El abad alemán Benedikt Baur, escribe: “A intervalos y durante alguna temporada, sustrae al alma los consuelos internos, permite que ella note en si misma aridez, distracciones involuntarias, dificultades en la oración, pérdida de toda devoción sensible y de la fruición que anteriormente sentía; incluso la deja caer en cierta frialdad y desgana para las cosas divinas, en una sensible dificultad para recogerse y comunicarse con Dios”.
La sensación de aridez proveniente de una simple ausencia de experiencia sensible y no debe de desalentarnos y apartarnos de la oración; el fracaso de nuestras relaciones con Dios en el plano sensible nos abre al verdadero éxito: el de desaparecer a nosotros mismos para acoger al que supera todas nuestras facultades y permanece inalterable, más allá de toda sensación, imaginación y concepto. Y por ello, es en la aridez perseverante, donde avanzamos con paso firme en el camino hacia el Señor. Nosotros no lo vemos, pensamos que al faltarnos el estímulo sensible de la consolación, estamos perdiendo el tiempo, y sin embargo es en la oración practicada a trancas y barrancas, en la aridez, donde está el momento en que la fe es más pura, es la fe del cristiano que se mantiene firme junto a Jesús en su agonía y en el sepulcro. Decía San Alfonso María Ligorio, que: “La oración desprovista de consuelos sensibles es la más provechosa para el alma”. Y Luis Blosio, también decía: “Vale más la sequedad de espíritu, llevada con paciencia y amor a Dios, cumpliendo su voluntad, que todos los éxtasis inimaginables”. Recuérdense estas palabras de San Francisco de Sales: “Más vale ante Dios una sola onza de oración en medio de desolaciones, que cien libras en medio de consuelos”. Quien ama a Dios por el consuelo que Dios le da, ama más al consuelo que al mismo Dios; y al contrario, quien ama a Dios y se adhiere a Él sin esas consolaciones, demuestra tener un verdadero amor.
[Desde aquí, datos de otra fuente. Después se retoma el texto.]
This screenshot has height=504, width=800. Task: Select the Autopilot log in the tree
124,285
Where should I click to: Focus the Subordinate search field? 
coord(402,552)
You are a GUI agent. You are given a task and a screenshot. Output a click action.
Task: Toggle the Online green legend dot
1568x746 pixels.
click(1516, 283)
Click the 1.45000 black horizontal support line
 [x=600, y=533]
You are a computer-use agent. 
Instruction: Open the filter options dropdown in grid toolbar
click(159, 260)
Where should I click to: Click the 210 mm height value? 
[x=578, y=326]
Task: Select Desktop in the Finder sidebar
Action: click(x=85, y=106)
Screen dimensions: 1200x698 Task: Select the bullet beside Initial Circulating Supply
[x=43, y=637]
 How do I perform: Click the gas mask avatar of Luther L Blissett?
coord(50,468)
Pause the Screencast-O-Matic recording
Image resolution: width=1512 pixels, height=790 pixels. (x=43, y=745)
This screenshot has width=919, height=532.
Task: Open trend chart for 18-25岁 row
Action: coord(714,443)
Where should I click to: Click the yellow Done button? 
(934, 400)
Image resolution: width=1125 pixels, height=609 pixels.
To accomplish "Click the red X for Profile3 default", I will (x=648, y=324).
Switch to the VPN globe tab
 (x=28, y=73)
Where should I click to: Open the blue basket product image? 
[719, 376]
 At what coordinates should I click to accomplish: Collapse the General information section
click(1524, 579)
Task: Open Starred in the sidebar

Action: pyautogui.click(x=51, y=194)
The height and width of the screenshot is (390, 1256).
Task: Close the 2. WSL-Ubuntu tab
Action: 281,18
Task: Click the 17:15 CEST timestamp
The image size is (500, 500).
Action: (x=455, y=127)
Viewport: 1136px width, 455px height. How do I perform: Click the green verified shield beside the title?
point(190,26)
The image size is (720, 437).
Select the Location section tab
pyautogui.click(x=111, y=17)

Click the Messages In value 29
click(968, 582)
No podemos pensar que los santos una vez llegados a su unión más o menos íntima con el Señor, se pasaban la vida nadando en consolaciones y éxtasis. La oración y nunca debemos de olvidarlo, es un don de Dios. No podemos forzar a Dios a entrar en relación con nosotros. Dios viene a nosotros por propia iniciativa y no como efecto de la disciplina del esfuerzo o de la práctica ascética que podamos realizar. Eso no le obliga a venir a nosotros. Todos los místicos insisten con una unanimidad impresionante en que la oración es una gracia. Dios se nos acerca a nosotros, donde, cómo y cuando quiere.
Manifiesta Thomas Merton la opinión de que: “Las arideces aumentan más y más frecuentemente, y son más y más difíciles a medida que el tiempo avanza. En cierto sentido, la aridez puede casi ser tomada como signo de progreso en la oración con tal de que sea acompañada por un esfuerzo serio y autodisciplina”. No nos lamentemos de una aridez de dos años; cuarenta años las tuvo que sufrir, Santa Juana de Chantal la discípula de San Francisco de Sales, y Santa María Magdalena de Pazzi tuvo cinco años de penas y de tentaciones continuas sin el menor alivio.
Demos gracias al Señor por las arideces que nos envía, pues si perseveramos firmemente en ellas, estas serán el certificado de que somos criaturas elegidas y sumamente amadas del Señor, porque Él se recrea en nuestra fortaleza y perseverancia en su amor a Él.
Mi más cordial saludo lector y el deseo de que Dios te bendiga.